Whitewashed Portuguese village houses on a cobbled street sloping down to the Atlantic in the Western Algarve, where house prices rose 17.8 percent year on year in Q1 2026

Un client m’a posé cette question la semaine dernière. Cela faisait un moment qu’il observait l’Algarve, et il m’a dit les choses clairement : ce marché est à la hausse depuis plus de dix ans, y compris pendant les années où certaines régions d’Europe du Nord étaient en baisse. Jusqu’où cela peut-il continuer ?

C’est la bonne question, et ce mois-ci, elle a reçu une réponse étonnamment précise.

Jusqu’à quand les prix de l’immobilier au Portugal peuvent-ils continuer à augmenter ?

S&P Global Ratings a publié en juillet 2026 sa prévision actualisée pour le marché immobilier européen. Elle situe le Portugal à +10 % pour 2026, le taux le plus élevé des douze marchés européens suivis, contre une moyenne européenne d’environ 4 %. L’Espagne arrive en deuxième position avec 9,1 %. S&P a revu ce chiffre pour le Portugal à la hausse de trois points de pourcentage par rapport à sa prévision publiée en février.

La réponse courte à mon client est donc la suivante : la hausse continue, mais elle ralentit.

AnnéePrévision S&P, PortugalMoyenne européenne
2026+10 %environ 4 %
2027+5,5 %environ 3 %
Jusqu’en 2029environ 5 % par annon précisé

Il ne s’agit pas d’un marché à l’arrêt. C’est un marché qui redescend de chiffres à deux chiffres vers quelque chose de plus proche de la normale, sur environ trois ans. BPI Research arrive à une conclusion similaire par une autre voie, en prévoyant 11,7 % pour 2026 et en décrivant une croissance positive mais qui se modère.

L’intuition de mon client était d’ailleurs juste. Les prix de l’immobilier au Portugal ont augmenté d’environ 180 % entre 2015 et la fin de 2025, l’une des plus fortes hausses de toute l’UE selon Eurostat. Sur la même période, la zone euro dans son ensemble a connu une baisse jusqu’en 2023, et la Finlande affichait encore un recul de 3,1 % sur un an à la fin de 2025. Il observait donc une véritable exception.

Les prix montent, mais les ventes baissent

Voici la partie que la plupart des titres passent sous silence, et c’est celle que je passe le plus de temps à expliquer aux acheteurs.

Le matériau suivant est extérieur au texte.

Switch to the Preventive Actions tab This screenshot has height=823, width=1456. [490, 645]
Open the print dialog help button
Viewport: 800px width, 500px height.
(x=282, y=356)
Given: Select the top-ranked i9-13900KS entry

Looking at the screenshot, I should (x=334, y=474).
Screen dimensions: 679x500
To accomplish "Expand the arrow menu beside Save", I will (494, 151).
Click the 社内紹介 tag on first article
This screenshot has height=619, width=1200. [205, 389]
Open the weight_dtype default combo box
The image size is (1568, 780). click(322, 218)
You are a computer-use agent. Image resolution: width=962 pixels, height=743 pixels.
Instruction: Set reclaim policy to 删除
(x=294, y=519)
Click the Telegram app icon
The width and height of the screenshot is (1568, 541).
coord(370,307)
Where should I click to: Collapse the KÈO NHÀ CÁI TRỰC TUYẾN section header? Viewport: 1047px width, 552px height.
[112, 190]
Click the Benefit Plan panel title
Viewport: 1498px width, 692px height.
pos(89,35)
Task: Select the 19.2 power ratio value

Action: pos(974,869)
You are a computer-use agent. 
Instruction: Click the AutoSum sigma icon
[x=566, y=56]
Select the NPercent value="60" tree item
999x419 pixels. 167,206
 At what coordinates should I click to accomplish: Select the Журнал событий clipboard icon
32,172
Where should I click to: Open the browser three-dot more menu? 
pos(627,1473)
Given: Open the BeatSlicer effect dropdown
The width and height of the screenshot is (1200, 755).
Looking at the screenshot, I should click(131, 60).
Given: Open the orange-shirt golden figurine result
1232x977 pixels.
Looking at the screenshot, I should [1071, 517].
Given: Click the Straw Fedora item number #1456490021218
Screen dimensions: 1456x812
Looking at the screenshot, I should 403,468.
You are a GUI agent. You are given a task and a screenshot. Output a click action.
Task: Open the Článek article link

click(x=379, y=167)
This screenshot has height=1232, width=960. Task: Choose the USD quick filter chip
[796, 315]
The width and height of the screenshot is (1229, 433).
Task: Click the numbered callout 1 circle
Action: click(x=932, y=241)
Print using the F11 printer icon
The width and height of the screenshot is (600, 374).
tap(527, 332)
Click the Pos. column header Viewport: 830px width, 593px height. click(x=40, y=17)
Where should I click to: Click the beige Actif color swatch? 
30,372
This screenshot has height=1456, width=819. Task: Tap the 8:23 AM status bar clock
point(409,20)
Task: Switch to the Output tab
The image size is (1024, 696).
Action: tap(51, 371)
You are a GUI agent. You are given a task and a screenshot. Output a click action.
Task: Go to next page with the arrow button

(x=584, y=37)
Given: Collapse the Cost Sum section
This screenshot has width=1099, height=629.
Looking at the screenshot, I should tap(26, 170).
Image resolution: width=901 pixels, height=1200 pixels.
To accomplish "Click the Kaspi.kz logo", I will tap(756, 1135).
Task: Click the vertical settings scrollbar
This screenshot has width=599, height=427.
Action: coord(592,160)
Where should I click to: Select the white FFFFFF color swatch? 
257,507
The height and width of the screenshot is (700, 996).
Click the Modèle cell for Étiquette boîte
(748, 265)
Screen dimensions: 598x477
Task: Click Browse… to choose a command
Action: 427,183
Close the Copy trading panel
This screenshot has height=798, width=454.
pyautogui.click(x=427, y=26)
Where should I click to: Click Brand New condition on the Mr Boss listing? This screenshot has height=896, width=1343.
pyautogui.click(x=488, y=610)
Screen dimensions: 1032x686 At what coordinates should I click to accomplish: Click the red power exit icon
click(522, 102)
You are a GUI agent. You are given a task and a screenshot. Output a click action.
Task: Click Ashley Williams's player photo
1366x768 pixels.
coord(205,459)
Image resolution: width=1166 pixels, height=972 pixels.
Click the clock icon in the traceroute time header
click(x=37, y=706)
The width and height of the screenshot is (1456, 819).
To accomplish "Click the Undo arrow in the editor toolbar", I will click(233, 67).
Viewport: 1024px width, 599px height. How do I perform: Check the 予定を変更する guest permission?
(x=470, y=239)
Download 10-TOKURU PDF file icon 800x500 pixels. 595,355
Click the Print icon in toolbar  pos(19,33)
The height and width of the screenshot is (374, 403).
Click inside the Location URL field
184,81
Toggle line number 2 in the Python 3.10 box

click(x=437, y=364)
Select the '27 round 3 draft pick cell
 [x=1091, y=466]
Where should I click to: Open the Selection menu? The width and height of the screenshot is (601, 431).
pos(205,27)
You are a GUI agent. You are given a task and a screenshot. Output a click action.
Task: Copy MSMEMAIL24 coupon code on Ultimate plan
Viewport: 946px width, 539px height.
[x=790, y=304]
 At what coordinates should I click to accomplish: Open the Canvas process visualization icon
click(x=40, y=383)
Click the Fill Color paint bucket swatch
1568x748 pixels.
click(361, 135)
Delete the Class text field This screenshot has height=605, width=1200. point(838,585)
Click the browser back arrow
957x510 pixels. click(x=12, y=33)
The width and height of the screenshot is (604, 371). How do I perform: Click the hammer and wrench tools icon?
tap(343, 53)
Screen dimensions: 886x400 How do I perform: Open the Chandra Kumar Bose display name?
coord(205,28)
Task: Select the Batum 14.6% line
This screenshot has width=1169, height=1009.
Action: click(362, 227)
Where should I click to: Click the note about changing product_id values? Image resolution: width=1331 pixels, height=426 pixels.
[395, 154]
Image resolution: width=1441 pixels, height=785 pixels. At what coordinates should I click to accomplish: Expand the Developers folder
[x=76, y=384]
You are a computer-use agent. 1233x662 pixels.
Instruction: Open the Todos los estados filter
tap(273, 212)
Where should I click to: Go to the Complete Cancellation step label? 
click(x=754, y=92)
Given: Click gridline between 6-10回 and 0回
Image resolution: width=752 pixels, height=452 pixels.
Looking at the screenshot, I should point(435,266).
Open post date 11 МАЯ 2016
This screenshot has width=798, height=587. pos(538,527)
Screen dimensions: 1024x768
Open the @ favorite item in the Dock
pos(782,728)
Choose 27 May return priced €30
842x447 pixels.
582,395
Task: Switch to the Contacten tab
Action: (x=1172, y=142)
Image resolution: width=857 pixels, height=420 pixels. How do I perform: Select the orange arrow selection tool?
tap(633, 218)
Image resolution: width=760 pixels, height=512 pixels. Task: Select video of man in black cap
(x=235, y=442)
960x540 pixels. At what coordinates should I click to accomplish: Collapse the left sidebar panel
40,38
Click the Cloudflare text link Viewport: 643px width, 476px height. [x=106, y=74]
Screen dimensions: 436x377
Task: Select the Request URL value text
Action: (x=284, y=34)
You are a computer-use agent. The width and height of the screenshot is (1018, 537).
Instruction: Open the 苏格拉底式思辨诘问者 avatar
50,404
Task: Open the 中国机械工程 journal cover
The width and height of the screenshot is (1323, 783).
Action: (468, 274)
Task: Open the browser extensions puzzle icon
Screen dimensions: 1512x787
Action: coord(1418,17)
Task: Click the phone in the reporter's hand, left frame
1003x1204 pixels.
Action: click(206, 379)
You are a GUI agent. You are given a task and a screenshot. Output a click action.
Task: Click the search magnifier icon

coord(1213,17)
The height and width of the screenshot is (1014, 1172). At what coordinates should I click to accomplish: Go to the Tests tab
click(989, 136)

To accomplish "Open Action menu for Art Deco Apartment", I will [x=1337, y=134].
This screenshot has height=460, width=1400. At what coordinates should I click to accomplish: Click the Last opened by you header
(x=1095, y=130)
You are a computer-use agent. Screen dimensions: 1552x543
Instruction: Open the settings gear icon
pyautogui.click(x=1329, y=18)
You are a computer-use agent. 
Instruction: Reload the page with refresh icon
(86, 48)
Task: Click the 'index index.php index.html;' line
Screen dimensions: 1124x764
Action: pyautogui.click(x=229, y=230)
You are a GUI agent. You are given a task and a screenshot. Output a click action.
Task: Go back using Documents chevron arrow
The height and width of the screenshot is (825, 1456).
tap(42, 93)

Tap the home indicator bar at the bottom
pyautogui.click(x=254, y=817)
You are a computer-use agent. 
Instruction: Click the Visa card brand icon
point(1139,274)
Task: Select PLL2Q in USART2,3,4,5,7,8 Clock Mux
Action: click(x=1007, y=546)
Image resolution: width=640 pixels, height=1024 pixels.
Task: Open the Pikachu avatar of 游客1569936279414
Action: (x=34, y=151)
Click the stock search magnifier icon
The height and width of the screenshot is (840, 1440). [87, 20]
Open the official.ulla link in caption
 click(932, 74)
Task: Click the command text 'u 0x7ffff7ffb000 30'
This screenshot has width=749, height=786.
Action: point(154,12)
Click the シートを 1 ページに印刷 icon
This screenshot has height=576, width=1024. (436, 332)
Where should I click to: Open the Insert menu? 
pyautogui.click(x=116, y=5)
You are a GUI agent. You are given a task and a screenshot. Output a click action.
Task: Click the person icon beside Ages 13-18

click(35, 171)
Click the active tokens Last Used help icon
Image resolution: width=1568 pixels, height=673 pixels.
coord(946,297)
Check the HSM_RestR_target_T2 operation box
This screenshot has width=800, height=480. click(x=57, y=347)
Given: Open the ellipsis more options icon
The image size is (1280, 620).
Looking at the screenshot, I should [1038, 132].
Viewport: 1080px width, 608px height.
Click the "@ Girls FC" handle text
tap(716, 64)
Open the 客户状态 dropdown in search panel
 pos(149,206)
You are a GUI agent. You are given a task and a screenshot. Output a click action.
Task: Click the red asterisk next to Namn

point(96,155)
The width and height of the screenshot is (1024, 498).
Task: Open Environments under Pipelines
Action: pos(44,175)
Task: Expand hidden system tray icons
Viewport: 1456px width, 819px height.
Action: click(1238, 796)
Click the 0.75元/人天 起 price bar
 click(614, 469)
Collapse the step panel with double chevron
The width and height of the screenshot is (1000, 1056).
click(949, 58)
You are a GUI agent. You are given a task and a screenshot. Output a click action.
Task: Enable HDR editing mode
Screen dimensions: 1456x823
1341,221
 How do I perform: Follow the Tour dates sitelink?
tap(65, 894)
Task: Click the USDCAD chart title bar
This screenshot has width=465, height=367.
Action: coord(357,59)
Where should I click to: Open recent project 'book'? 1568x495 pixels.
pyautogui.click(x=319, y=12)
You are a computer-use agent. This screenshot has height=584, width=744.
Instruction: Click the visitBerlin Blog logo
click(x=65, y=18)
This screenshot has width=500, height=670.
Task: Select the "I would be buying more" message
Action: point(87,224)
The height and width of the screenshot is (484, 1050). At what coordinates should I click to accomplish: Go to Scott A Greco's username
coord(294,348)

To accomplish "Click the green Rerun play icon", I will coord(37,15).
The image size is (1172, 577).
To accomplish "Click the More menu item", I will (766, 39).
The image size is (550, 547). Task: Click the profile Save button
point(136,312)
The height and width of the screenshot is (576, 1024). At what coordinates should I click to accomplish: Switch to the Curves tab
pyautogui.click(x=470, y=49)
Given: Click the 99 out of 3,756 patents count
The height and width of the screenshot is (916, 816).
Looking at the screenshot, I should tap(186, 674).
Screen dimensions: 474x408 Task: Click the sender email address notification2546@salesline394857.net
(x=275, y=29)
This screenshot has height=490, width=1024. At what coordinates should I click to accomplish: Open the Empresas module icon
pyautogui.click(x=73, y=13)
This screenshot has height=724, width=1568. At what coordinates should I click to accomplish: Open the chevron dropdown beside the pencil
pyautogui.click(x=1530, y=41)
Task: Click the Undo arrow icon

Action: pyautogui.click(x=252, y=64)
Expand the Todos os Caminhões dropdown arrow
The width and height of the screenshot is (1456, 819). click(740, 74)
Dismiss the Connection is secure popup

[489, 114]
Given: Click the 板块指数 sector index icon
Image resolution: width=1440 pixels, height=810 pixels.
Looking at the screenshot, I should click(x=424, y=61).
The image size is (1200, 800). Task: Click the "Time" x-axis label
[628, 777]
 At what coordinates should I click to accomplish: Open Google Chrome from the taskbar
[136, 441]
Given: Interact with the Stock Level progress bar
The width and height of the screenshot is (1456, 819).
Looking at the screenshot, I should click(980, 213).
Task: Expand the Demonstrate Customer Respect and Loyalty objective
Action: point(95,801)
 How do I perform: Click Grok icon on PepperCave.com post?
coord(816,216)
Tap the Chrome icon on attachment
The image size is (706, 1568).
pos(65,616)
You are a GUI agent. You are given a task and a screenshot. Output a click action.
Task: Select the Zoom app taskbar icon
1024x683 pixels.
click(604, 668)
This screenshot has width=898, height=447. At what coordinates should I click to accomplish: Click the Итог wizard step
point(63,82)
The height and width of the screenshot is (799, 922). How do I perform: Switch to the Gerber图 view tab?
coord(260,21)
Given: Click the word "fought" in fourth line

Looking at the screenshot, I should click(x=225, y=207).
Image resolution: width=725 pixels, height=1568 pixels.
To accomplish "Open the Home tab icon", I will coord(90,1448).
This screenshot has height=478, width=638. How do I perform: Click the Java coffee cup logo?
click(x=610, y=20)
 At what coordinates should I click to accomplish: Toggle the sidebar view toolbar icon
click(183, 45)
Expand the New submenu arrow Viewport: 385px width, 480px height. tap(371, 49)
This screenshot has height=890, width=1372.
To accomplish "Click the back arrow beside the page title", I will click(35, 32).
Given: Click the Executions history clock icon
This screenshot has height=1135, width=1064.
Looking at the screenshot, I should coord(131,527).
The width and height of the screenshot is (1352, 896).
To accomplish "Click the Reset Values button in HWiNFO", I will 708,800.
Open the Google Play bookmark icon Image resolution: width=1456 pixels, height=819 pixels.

Les prix de l'immobilier au Portugal ont augmenté de 17,8 % sur un an au premier trimestre 2026, tandis que le nombre de logements vendus a chuté de 8,7 % au niveau national et le volume des ventes en Algarve de 10,7 %
Les prix ont grimpé tandis que les transactions reculaient. C’est cet écart, et non le pourcentage affiché en une, qui laisse encore une marge de négociation aux acheteurs. Source : INE, T1 2026, et S&P Global Ratings, juillet 2026.
Portugal, T1 2026ChiffreÉvolution sur un an
Indice des prix de l’immobilier+17,8 %
Logements vendus37 745-8,7 %
Volume des ventes en Algarve-10,7 %

Les prix ont augmenté de 17,8 % sur un an au premier trimestre 2026, une légère décélération par rapport au trimestre précédent. Les transactions ont évolué en sens inverse : 37 745 logements ont changé de mains, en baisse de 8,7 % sur un an et de 12,4 % sur le trimestre, selon l’INE. L’Algarve a fait pire que la moyenne nationale, avec -10,7 %.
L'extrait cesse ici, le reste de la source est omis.